According to an Android Pay engineer on the XDA forums, Android Pay is not compatible with rooted devices because of security concerns: on unrooted devices apps run in a sandbox and can only obtain limited information.

How is this different on an unrooted device as apps must request permission from SU?

Could an app trick SU into giving it more permissions than possible?

I am interesting in getting Android Pay working on my phone but have concerns about the security of my data as my device is rooted.

  • Adding cards to Android Pay on rooted device at least related, maybe duplicate.
    – NH.
    Jan 25, 2018 at 16:34
  • I don't think it's a duplicate, because the other question is about getting it to work, while this question asks what the security risks are.
    – Dan Hulme
    Jan 26, 2018 at 9:56

2 Answers 2


By default, only the application itself (and, under some circumstances, the applications written by the same company) can access to its (private) data. So Google Pay can store securely banking-related information.

If you root your phone, however, any application with root access can access to any folder on your file system. Including applications private data. And Google Pay's banking-related information.

I have no idea what Google Pay stores. But there is at least a way to authenticate as yourself. From there, an application with root access could probably do nasty things.
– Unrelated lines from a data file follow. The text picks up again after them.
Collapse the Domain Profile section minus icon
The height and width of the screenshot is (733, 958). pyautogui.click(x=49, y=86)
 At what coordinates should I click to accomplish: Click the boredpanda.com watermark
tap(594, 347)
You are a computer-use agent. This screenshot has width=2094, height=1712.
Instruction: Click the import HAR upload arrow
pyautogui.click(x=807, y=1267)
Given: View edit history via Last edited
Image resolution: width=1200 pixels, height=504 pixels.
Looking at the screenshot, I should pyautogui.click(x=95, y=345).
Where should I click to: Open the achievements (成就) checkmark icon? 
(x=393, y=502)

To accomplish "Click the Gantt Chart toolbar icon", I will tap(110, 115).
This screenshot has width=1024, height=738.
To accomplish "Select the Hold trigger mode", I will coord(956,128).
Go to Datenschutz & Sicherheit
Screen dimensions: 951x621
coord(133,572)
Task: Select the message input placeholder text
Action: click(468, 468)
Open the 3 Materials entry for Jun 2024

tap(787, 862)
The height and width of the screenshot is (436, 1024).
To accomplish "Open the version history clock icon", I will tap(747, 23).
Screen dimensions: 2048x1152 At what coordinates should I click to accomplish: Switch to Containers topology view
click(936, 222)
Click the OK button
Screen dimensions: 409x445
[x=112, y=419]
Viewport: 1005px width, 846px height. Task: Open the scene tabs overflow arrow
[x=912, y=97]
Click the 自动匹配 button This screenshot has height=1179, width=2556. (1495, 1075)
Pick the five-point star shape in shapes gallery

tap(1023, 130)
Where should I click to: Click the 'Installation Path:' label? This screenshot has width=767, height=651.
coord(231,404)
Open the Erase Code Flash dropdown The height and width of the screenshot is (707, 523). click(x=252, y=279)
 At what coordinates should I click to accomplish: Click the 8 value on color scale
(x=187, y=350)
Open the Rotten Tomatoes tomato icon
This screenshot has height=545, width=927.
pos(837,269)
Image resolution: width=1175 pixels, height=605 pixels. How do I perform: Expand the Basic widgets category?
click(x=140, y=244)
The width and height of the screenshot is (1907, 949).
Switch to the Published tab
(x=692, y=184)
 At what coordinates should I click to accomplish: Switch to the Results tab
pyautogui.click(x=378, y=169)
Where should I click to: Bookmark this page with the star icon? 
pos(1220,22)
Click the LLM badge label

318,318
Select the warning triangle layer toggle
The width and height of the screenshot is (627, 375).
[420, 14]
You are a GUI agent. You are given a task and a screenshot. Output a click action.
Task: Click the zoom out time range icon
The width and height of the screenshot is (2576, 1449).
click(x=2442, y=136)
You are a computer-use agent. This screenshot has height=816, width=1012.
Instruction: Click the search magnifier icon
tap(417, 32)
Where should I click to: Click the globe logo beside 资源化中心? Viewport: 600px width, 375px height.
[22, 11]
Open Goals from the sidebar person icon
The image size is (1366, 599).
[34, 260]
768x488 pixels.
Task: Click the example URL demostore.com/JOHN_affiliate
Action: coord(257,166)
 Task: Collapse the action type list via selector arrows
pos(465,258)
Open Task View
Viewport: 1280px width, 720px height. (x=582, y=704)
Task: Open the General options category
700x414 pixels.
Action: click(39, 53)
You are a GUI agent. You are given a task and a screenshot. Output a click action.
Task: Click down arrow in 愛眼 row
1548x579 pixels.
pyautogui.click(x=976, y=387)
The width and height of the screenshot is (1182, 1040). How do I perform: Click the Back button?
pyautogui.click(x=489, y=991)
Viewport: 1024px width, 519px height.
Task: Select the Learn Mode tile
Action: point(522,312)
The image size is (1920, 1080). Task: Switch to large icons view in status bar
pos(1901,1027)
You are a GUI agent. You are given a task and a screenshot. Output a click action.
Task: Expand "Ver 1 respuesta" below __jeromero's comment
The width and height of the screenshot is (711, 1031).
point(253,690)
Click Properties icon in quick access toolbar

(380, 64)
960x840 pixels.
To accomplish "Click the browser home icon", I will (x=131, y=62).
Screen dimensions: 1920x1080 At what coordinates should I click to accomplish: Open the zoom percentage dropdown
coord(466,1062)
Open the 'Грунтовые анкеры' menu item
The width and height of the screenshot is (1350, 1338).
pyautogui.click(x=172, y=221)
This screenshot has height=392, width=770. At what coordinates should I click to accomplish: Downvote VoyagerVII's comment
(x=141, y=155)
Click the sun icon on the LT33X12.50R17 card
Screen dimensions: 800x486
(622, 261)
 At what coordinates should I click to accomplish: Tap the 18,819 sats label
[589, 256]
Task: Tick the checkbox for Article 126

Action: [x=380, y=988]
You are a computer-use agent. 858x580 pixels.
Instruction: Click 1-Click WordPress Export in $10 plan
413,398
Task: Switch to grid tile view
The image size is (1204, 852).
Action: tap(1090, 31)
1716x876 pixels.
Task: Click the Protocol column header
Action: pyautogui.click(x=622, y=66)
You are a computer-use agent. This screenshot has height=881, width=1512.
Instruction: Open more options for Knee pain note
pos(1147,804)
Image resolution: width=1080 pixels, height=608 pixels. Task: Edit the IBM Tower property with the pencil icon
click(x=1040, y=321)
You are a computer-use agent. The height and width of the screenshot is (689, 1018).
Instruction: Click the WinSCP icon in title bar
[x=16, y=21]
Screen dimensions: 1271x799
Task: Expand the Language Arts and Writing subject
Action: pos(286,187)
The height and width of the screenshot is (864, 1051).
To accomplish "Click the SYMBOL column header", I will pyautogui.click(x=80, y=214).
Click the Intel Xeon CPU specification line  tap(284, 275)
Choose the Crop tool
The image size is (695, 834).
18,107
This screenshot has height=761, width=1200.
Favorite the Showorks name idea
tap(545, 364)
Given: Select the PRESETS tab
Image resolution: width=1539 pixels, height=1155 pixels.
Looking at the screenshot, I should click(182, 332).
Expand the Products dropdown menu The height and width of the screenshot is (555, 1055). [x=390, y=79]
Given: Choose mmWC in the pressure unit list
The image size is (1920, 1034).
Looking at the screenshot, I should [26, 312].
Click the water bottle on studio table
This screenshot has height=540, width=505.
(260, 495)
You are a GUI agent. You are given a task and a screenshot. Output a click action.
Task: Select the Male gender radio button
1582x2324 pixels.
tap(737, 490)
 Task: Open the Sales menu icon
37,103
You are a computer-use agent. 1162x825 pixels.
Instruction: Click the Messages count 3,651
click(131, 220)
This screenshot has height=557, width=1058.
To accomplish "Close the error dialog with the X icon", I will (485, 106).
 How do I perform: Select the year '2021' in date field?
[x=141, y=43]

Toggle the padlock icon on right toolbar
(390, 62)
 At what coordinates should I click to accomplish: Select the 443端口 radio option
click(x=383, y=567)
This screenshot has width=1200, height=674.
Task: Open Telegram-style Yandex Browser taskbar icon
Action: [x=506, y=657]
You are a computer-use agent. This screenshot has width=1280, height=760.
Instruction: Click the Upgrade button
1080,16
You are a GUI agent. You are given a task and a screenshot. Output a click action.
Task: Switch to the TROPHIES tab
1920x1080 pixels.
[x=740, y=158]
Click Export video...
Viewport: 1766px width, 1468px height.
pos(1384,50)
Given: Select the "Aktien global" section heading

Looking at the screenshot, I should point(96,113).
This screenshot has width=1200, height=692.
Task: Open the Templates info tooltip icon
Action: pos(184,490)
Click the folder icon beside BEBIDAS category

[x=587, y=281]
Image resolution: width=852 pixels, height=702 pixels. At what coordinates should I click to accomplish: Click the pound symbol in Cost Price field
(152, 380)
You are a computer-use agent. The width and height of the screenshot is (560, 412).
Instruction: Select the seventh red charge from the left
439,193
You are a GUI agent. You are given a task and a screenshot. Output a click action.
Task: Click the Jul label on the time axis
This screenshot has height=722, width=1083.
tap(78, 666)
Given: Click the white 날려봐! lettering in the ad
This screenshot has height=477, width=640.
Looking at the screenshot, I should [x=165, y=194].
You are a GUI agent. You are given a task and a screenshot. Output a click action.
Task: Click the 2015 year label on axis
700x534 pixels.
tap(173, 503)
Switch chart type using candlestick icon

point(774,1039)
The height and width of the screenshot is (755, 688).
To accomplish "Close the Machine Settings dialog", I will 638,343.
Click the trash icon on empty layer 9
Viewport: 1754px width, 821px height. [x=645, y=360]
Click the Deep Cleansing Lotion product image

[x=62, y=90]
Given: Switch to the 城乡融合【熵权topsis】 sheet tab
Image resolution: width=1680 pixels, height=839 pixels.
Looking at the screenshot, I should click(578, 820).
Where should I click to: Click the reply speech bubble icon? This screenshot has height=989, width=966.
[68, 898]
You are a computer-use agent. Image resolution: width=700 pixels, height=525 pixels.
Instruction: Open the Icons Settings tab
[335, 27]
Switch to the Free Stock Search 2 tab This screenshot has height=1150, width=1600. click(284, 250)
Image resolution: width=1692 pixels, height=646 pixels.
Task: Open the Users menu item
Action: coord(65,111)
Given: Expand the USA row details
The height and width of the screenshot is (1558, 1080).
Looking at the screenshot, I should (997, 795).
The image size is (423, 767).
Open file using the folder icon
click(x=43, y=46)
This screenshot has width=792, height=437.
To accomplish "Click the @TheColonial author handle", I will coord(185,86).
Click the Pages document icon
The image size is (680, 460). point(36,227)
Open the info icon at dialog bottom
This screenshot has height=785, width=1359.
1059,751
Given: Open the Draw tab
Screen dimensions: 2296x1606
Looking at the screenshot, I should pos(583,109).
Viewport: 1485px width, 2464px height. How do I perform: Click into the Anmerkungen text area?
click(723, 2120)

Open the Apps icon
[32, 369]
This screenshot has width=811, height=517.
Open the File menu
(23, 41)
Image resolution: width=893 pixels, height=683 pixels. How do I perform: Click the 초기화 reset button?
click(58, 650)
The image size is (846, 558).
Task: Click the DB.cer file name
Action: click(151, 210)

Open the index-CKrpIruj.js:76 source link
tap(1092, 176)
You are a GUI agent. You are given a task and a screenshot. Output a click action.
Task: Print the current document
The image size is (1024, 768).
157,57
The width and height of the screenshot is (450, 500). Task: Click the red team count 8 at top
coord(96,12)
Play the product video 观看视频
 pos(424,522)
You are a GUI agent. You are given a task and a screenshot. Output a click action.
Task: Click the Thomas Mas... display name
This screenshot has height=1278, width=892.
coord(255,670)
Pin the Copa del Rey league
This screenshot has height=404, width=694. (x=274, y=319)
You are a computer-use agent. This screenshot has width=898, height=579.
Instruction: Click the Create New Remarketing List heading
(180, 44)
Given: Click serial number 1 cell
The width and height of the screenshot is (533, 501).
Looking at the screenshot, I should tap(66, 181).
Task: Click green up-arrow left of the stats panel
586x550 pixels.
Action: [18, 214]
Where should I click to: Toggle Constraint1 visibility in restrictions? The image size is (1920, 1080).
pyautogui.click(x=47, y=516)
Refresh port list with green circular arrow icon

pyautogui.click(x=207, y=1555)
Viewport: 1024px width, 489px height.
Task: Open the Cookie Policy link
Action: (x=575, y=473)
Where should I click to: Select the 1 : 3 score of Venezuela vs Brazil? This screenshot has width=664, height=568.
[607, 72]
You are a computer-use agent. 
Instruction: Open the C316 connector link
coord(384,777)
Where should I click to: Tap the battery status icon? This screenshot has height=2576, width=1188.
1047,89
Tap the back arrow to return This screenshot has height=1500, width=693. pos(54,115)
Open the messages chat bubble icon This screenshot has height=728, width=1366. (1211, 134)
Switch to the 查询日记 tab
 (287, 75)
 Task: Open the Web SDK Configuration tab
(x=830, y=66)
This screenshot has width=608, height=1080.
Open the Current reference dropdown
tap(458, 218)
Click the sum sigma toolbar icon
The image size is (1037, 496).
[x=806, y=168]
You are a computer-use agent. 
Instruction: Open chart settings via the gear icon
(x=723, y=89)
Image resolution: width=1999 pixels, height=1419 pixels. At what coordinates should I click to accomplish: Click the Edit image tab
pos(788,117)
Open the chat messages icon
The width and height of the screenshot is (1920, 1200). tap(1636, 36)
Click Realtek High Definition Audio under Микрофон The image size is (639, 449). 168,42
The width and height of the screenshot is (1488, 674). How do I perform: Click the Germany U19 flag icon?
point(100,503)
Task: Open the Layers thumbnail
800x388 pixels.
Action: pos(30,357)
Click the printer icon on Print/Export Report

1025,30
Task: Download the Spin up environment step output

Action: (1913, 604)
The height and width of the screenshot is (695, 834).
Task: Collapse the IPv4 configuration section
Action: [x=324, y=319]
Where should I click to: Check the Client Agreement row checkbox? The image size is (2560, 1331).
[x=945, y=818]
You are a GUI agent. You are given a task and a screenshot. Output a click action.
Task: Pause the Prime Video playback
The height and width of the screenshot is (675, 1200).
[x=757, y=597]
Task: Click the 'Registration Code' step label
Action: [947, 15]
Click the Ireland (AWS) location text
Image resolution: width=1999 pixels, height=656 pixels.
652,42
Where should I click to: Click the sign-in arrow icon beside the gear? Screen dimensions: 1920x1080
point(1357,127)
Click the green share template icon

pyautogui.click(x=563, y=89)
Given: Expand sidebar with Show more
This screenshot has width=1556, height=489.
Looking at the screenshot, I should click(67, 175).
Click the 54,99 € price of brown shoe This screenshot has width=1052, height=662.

Not nasty for Google, but for you: make payments on your behalf.

If you find a way to hide the root from Google Pay (I don't know if it's achievable, but I wouldn't be surprised if it was), and are entirely trusting the applications you give root access to, sure, go ahead. Personally, I would not.

  • So to me it seems that it's quite safe to run Pay on a rooted device as long as the apps you've been root access to are 100% trusted apps. Am I wrong?
    – user179549
    Sep 1, 2016 at 7:25
  • Don't forget you also have to trust your superuser app to not have any security vulnerabilities that would allow an unauthorised app to get root access.
    – Dan Hulme
    Jan 26, 2018 at 9:58

This is a problem with Knox. Google is liable if Google Pay is cracked on a device and maleficence was done i.e. rooted user steals or gets stolen from BY using the application etc. The only way to protect themselves is to eliminate access with modified OS. I don't see a way,other than going into the application and finding out if you could change what the application sees. My thinking is if the application can't get root, or isn't shown the device is rooted then it should work.